All I’m really asking is that the Drobo Dashboard report EVERYTHING it sees, whether it is a solid failure, or just a potential one lurking in the wings. Sooner or later, I will decide for myself whether they/it are merely crying wolf, or whether there is a serious problem. But at the moment, I might as well have a stick in one good eye, for all of the useful input I get.

I would certainly like to see greatly improved diagnostics incorporated within Drobo Dashboard. But it also might make sense to turn the light on a drive to yellow to indicate “caution” if excessive errors are occurring, rather than waiting for a complete failure.

Oh, no, not another “what are you going to do with that info” response. Don’t tell me we’re off in THOSE weeds again. Switcher, as soon as you begin a sentence with “How does it benefit you to know…” we might as well stop right there. It ALWAYS benefits us to know - anything - whatever it is. All info is useful. It doesn’t take rocket science to put it in some context and make a sensible decision based on it.

Let me give you a nice practical way to do this. And I’m sorry to keep harping on the ReadyNAS comparison in this forum, but this is a glaring gap where it’s needed. If there is a problem developing with a drive in my ReadyNAS, like Suite B was warned about by Drobo Support, My ReadyNAS will send me this exact alert:

Reallocated sector count has increased in the last day. Disk 5: Previous count: 102 Current count: 105 Growing SMART errors indicate a disk that may fail soon. If the errors continue to increase, you should be prepared to replace the disk.

Isn’t that a nice, plain, easy to understand alert? And it is informative. And it doesn’t make it so I have to know about how many sectors are on my disk. It underscores the one simple idea - an error happened. We corrected it. But if this keeps happening, you should replace the disk. And most importantly, it does all of this before the disk fails. I’m informed, and the decision is mine to make, in an informed way.

THAT is what I want my DroboPro to tell me. THAT is what I expect from a PRO device. THAT is apparently what the Drobo already knows internally, as evidenced by the warning given to Suite B by Support. If there is available information in there, I WANT IT. Don’t hold back. I will decide whether it makes sense or is useful. That’s what PRO is all about.

Amen, Corndog!

You will probably not be surprised to learn that after I ran the WD LifeGuard diagnostics for about 15 hours, the only output I received was that the drive “Passed.” So is the drive showing real problems, or is the Drobo firmware hypochondriac? Who knows, but I’m inclined to believe that something really happened. Now, will it happen again, God only knows.

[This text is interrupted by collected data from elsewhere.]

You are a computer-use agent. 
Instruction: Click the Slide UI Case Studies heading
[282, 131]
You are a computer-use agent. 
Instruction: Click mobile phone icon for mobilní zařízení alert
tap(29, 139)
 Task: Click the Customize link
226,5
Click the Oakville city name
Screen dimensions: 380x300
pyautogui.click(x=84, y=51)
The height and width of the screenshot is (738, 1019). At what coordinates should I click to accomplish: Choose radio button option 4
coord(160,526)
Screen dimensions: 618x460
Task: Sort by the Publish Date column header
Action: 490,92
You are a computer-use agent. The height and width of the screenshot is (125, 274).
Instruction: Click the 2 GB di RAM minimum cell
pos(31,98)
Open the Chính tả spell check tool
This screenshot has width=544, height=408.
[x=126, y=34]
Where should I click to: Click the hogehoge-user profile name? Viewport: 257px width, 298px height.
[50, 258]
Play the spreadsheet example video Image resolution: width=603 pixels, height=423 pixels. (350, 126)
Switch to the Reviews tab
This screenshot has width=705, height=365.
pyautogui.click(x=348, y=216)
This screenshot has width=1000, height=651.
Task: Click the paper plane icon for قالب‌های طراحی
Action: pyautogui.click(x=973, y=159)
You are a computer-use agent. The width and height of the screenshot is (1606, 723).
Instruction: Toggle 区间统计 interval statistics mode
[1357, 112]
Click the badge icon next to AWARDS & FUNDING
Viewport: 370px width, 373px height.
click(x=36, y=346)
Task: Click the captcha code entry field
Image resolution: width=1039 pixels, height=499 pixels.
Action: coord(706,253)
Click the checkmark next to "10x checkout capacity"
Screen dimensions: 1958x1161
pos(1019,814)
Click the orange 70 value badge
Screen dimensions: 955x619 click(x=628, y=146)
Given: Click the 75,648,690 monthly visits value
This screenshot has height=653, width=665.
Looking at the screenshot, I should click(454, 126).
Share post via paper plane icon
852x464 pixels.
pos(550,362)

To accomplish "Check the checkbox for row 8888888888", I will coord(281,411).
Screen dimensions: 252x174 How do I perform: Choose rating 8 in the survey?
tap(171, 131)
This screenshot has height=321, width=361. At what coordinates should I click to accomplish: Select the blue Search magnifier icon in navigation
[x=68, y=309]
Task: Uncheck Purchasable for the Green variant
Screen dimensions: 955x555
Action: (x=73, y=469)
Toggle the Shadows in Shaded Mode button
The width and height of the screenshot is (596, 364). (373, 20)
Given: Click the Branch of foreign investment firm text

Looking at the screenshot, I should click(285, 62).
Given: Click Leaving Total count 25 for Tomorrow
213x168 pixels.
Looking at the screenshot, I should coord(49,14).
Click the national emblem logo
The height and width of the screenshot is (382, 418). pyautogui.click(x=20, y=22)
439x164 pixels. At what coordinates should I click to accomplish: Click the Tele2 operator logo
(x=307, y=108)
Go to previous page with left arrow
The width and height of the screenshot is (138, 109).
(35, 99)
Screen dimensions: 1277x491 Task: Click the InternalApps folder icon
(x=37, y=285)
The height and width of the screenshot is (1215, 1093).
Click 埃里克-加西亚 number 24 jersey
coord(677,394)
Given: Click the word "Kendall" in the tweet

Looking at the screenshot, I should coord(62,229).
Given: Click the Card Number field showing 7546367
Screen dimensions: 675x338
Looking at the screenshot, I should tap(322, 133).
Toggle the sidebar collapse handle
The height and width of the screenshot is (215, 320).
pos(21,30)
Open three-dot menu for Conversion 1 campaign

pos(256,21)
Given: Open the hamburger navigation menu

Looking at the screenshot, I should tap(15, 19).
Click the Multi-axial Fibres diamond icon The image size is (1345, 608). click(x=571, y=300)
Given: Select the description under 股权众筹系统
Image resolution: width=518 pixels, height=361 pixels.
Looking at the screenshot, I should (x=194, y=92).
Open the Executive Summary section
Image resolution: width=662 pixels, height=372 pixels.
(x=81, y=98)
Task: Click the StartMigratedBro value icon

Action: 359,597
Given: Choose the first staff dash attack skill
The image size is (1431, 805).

As far as I can tell, the WD test was only reading (and perhaps writing) every sector, with no apparent attempt to do seeks or any other kind of heavy-duty functional test that might have cause the device to go offline during a heavy load. It didn’t even inform me whether the tests were destructive or not. So brickbats and boos to Western Digital, as well. If I try to RMA the drive, i fully expect a finger-pointing contest.

(This reminds me of the time when I was working for IBM in Huntsville, supporting NASA in the mid 1960’s, and we were having a problem with some of the 1311 disk drives (they were about 14" across, 8" high, and held about 130 MB!). We called the Field Engineers, who came in and assured us that according to their tests, everything was perfect. I told them, “Great! Now if you can just get your test programs to run the Launch Vehicle Digital Computer simulation program, everything will be hunky-dory!”) You can test all you want, but real life performance is all that counts, eventually. And for that you need DATA, in order to do a reasonable assessment.)